With no annotations provided, the description carries the full burden of behavioral disclosure. It effectively describes key behavioral traits: the tool performs a write operation (upload), returns a unique file ID, has a 4GB file size limit, supports specific file formats, and includes HTTP response codes (201, 400, 404) for success and error cases. It doesn't mention authentication requirements, rate limits, or idempotency, but covers essential operational details.

Agents need to know what a tool does to the world before calling it. Descriptions should go beyond structured annotations to explain consequences.

Conciseness3/5

Is the description appropriately sized, front-loaded, and free of redundancy?

The description is front-loaded with the core purpose and key constraints (file formats, size limit), but becomes verbose with parameter documentation that repeats schema-like details. The HTTP return codes section is somewhat redundant for a tool description. While informative, it could be more streamlined by focusing on high-level semantics rather than replicating parameter validation rules.

Shorter descriptions cost fewer tokens and are easier for agents to parse. Every sentence should earn its place.

Completeness4/5

Given the tool's complexity, does the description cover enough for an agent to succeed on first attempt?
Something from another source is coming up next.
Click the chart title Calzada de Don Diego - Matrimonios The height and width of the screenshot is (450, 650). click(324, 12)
Given the complexity (5 required parameters, no annotations, no output schema), the description provides substantial context: purpose, usage scenarios, file constraints, parameter semantics, and response codes. It adequately covers what the tool does and how to use it, though it could benefit from more explicit error handling guidance or examples of typical workflows.

Complex tools with many parameters or behaviors need more documentation. Simple tools need less. This dimension scales expectations accordingly.

Parameters4/5

Does the description clarify parameter syntax, constraints, interactions, or defaults beyond what the schema provides?
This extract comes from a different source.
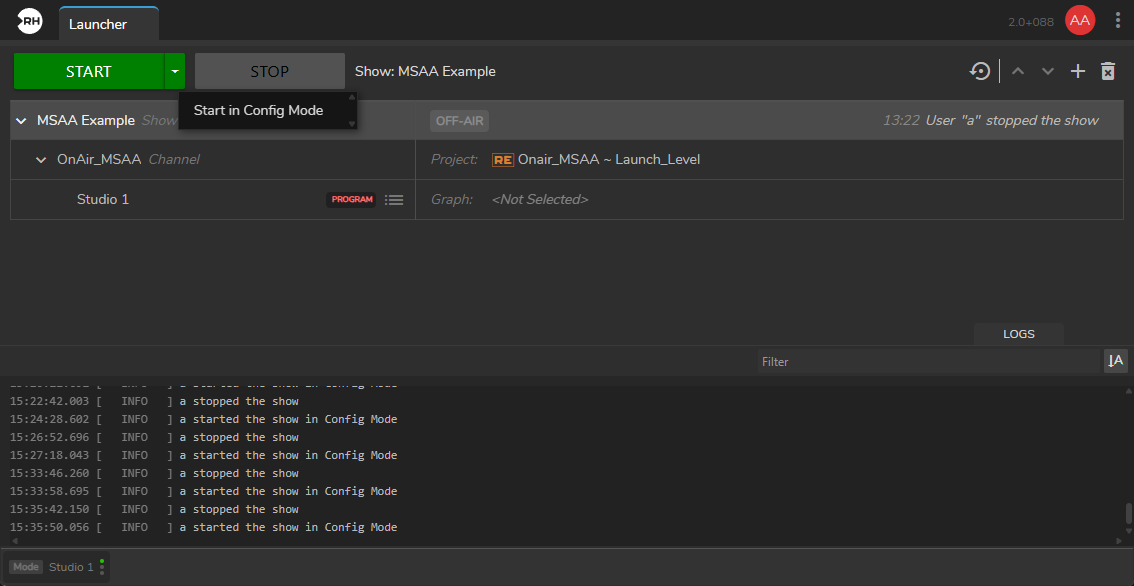Select Start in Config Mode option
This screenshot has width=1134, height=586.
[258, 110]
The schema description coverage is 0%, so the description must compensate. It provides detailed semantic information for all 5 parameters: 'payload' (path to file), 'name' (file name with extension), 'description' (to distinguish app), 'tags' (optional, comma-separated, with character and length constraints), and 'project_name' (optional, with creation behavior and naming rules). This adds significant value beyond the bare schema, though some parameter details like 'payload' vs 'file_path' naming mismatch could cause confusion.

Input schemas describe structure but not intent. Descriptions should explain non-obvious parameter relationships and valid value ranges.

Purpose4/5

Does the description clearly state what the tool does and how it differs from similar tools?
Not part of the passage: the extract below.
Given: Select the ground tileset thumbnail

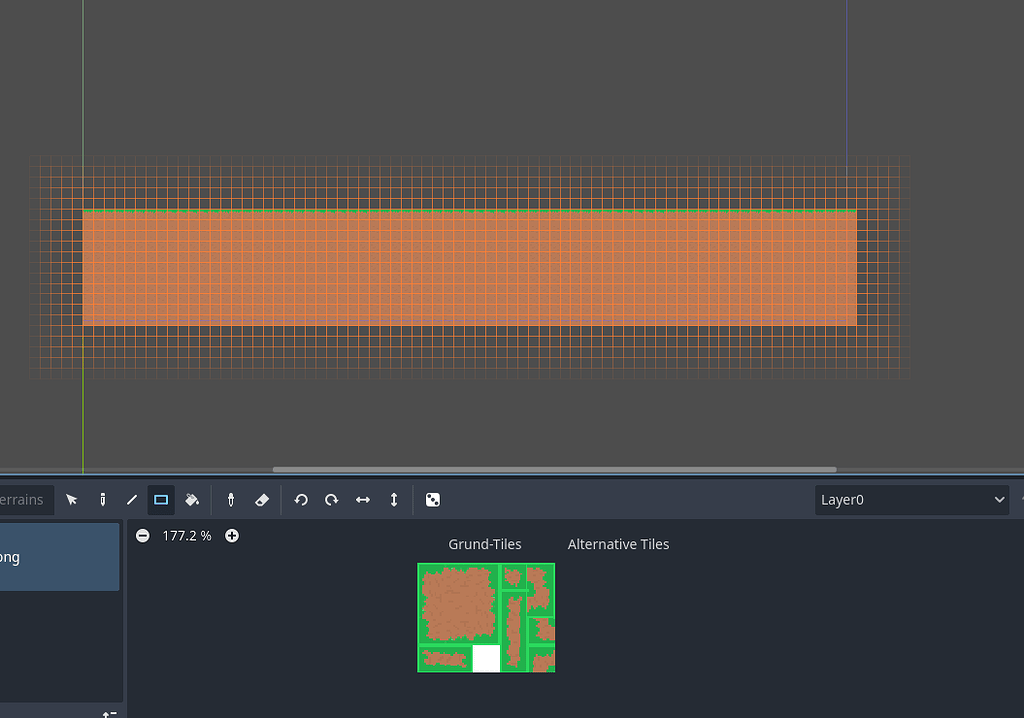Looking at the screenshot, I should click(486, 617).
The description clearly states the tool's purpose: 'Uploads an app file to Sauce Storage for the purpose of mobile app testing or generic files to be used as Pre-Run Executables and returns a unique file ID assigned to the uploaded file.' It specifies the verb (uploads), resource (app file to Sauce Storage), and distinguishes it from sibling tools like get_storage_files (which retrieves files) by focusing on upload functionality. However, it doesn't explicitly differentiate from other potential upload tools if they existed.

Agents choose between tools based on descriptions. A clear purpose with a specific verb and resource helps agents select the right tool.

Usage Guidelines3/5

Does the description explain when to use this tool, when not to, or what alternatives exist?

The description provides some implied usage context by mentioning the purpose (mobile app testing, Pre-Run Executables) and supported file formats (APK, AAB, IPA, ZIP, or any other format). However, it lacks explicit guidance on when to use this tool versus alternatives (e.g., no comparison to other upload methods or sibling tools), and doesn't specify prerequisites or exclusions beyond file size limits.

Agents often have multiple tools that could apply. Explicit usage guidance like "use X instead of Y when Z" prevents misuse.